Teks Halaman.
· · · · ·

Nusa Tenggara Barat, HOTTOPIC – Kementerian Kehutanan (Kemenhut) berhasil membongkar praktik pengangkutan hasil tambang ilegal di kawasan konservasi Taman Wisata Alam (TWA) Tanjung Tampa, Nusa Tenggara Barat (NTB). Dalam operasi gabungan tersebut, petugas mengamankan delapan orang yang diduga terlibat dalam pengangkutan 157 karung material batu yang mengandung emas.
Kepala Balai Penegakan Hukum (Gakkum) Kehutanan Wilayah Jawa Bali Nusa Tenggara, Aswin Bangun, mengatakan bahwa pihaknya tidak hanya berhenti pada pemeriksaan delapan orang yang diamankan di lokasi. Penyidik saat ini terus menelusuri aktor intelektual, pihak yang membiayai operasional, penyedia sarana angkut, hingga penampung yang memperoleh keuntungan dari kegiatan ilegal tersebut.

· · · · ·

Tindakan yang Diperlukan.
[a] Menurut teks halaman, berapa karung material batu mengandung emas yang diangkut?
[b] Tuliskan kembali bagian teks halaman dari "Kepala Balai Penegakan" hingga dan termasuk "kegiatan ilegal tersebut.".
Baris-baris di bawah ini diambil dari sumber lain.

· · · · ·

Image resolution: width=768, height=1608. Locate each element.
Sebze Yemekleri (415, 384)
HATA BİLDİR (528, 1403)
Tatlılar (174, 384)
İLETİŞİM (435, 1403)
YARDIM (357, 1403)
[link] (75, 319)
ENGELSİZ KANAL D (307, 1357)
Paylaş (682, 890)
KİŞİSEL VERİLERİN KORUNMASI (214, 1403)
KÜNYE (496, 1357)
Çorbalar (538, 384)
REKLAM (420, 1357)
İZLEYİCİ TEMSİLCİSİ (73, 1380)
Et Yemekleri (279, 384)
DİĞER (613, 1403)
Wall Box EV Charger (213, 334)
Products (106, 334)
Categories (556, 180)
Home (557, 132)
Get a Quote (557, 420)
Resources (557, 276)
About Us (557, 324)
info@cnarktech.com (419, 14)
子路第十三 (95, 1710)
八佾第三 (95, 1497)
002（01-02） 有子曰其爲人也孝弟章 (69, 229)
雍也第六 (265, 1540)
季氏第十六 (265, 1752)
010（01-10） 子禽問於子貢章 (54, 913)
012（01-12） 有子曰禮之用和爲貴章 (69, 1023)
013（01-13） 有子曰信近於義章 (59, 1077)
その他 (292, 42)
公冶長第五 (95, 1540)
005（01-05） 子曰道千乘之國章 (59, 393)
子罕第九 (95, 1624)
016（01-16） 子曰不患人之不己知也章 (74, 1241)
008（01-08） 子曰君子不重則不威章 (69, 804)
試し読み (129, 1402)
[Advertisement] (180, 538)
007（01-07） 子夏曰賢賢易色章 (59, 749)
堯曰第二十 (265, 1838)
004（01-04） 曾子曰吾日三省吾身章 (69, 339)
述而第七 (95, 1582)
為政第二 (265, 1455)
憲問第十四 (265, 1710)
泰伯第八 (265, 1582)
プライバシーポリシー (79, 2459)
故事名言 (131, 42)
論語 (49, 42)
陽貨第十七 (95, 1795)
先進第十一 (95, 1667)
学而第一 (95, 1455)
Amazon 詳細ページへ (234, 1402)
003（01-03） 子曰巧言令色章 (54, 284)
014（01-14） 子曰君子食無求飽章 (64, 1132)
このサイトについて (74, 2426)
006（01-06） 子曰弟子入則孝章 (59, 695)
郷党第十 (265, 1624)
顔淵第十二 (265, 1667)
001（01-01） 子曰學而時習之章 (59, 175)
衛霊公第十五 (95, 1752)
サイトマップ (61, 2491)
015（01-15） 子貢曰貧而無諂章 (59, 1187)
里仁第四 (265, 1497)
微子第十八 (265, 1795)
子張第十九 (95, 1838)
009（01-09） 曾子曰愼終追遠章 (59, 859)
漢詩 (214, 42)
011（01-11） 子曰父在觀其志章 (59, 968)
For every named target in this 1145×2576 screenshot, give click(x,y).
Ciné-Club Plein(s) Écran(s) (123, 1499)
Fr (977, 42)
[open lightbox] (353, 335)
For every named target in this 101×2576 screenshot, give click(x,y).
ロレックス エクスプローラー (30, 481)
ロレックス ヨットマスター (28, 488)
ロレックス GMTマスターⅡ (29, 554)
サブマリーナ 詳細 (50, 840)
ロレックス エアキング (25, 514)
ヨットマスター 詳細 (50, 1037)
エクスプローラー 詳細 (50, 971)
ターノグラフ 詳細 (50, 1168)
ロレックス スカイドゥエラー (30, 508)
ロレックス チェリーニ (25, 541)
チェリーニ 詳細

· · · · ·

Jawaban per Butir.
[a] 157 karung.

[b]
Kepala Balai Penegakan Hukum (Gakkum) Kehutanan Wilayah Jawa Bali Nusa Tenggara, Aswin Bangun, mengatakan bahwa pihaknya tidak hanya berhenti pada pemeriksaan delapan orang yang diamankan di lokasi. Penyidik saat ini terus menelusuri aktor intelektual, pihak yang membiayai operasional, penyedia sarana angkut, hingga penampung yang memperoleh keuntungan dari kegiatan ilegal tersebut.